Vacancy‐Rich Bismuth‐Based Nanosheets for Mitochondrial Destruction via CO Poisoning, Ca2+ Dyshomeostasis, and Oxidative Damage

Abstract Mitochondria are core regulators of tumor cell homeostasis, and their damage has become an arresting therapeutic modality against cancer. Despite the development of many mitochondrial‐targeted pharmaceutical agents, the exploration of more powerful and multifunctional medications is still underway. Herein, oxygen vacancy‐rich BiO 2‐x wrapped with CaCO 3 (named BiO 2‐x @CaCO 3 /PEG, BCP) is developed for full‐fledged attack on mitochondrial function. After endocytosis of BCP by tumor cells, the CaCO 3 shell can be decomposed in the acidic lysosomal compartment, leading to immediate Ca 2+ release and CO 2 production in the cytoplasm.
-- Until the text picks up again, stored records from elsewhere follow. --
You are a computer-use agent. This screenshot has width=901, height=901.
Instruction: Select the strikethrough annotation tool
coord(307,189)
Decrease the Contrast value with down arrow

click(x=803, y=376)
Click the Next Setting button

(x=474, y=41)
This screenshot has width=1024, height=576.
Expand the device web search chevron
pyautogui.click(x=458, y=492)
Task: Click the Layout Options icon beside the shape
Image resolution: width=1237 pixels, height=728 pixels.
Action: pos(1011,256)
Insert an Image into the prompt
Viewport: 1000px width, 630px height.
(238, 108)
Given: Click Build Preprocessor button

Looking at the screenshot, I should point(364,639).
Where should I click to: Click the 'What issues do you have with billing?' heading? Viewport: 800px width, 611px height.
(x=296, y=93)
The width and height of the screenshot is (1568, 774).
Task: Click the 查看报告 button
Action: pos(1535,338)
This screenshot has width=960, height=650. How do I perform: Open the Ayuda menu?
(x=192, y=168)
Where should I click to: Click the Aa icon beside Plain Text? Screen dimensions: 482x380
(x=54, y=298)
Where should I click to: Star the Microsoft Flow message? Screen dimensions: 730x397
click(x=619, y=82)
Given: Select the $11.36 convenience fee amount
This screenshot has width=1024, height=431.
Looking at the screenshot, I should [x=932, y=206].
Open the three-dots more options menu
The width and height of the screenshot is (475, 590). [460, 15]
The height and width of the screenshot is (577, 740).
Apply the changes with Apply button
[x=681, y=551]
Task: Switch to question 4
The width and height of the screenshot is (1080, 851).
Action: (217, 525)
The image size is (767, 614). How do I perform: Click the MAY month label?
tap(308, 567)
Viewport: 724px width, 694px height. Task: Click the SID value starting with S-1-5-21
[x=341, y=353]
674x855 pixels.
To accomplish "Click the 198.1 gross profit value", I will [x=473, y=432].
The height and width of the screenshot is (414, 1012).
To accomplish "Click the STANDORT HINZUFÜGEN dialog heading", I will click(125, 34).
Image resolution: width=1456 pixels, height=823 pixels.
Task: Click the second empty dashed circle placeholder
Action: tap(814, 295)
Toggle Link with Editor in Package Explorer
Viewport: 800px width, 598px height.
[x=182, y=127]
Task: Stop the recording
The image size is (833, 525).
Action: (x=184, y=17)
Near‐infrared irradiation enhances the adsorption of CO 2 onto BiO 2‐x defects, which enables highly efficient photocatalysis of CO 2 ‐to‐CO. Meanwhile, such BiO 2‐x nanosheets possess catalase‐, peroxidase‐ and oxidase‐like catalytic activities under acidic pH conditions, allowing hypoxia relief and the accumulation of diverse reactive oxygen species (ROS) in the tumor microenvironment. Ca 2+ overload‐induced ion dyshomeostasis, CO‐mediated respiratory chain poisoning, ROS‐triggered oxidative stress aggravation, and cytosolic hyperoxia can cause severe mitochondrial disorders, which further lead to type I cell death in carcinoma. Not only does BCP cause irreversible apoptosis, but immunogenic cell death is simultaneously triggered to activate antitumor immunity for metastasis inhibition. Collectively, this platform promises high benefits in malignant tumor therapy and may expand the medical applications of bismuth‐based nanoagents.